GIVEN EXERCISE – Please count the lines in the data below that contain the string "pixels" and reply with that number alone.

RAW RECORDS –
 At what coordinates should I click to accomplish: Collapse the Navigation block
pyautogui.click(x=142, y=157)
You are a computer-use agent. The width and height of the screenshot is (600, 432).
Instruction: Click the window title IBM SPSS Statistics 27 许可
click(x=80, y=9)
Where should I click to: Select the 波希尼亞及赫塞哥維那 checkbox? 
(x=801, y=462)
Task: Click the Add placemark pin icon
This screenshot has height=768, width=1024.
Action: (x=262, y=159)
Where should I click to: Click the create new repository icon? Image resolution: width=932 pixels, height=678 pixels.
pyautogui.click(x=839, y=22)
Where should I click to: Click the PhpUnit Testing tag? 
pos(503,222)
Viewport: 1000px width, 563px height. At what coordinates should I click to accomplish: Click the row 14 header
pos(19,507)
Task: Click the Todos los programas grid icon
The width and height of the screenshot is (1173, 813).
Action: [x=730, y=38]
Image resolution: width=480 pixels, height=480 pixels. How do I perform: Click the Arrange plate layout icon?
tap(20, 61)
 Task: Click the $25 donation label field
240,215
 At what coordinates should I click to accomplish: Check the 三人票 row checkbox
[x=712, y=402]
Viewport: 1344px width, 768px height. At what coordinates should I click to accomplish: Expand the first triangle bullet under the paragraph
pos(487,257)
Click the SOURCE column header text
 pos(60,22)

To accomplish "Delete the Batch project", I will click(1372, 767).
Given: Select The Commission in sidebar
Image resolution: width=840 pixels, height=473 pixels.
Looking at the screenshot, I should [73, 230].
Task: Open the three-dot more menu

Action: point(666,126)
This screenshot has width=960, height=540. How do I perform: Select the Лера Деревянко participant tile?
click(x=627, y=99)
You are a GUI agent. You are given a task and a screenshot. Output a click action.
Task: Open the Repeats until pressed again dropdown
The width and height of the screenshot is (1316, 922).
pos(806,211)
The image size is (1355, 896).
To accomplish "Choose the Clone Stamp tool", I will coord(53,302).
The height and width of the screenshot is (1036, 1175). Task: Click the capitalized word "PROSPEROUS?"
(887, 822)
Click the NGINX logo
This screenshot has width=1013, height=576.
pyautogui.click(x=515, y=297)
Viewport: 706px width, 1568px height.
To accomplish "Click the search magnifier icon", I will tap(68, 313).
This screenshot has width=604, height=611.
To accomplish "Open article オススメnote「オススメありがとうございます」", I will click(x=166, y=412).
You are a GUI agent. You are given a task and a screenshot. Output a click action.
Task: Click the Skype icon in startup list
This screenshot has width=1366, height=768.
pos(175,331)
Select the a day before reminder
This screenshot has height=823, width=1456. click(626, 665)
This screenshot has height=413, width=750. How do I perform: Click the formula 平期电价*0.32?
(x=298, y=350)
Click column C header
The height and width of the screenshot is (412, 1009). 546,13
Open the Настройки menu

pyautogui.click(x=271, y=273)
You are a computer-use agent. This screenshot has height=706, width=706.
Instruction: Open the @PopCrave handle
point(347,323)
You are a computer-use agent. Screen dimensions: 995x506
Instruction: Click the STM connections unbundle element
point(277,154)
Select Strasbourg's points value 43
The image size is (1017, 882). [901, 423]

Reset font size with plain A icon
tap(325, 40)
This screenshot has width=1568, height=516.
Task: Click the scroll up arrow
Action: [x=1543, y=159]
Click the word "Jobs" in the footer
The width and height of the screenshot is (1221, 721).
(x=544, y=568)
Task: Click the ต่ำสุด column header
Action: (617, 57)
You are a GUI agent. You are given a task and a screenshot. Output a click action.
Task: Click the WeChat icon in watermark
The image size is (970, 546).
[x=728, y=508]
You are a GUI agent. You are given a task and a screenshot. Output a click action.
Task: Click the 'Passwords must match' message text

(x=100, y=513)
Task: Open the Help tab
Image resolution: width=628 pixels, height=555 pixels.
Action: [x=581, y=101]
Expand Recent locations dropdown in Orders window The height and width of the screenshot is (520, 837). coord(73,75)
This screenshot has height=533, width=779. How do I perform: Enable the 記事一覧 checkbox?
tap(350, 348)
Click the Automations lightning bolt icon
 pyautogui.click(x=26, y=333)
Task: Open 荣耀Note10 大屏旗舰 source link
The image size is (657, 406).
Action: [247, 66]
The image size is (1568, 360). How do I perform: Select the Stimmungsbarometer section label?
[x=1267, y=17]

ANSWER TO THIS EXERCISE – 4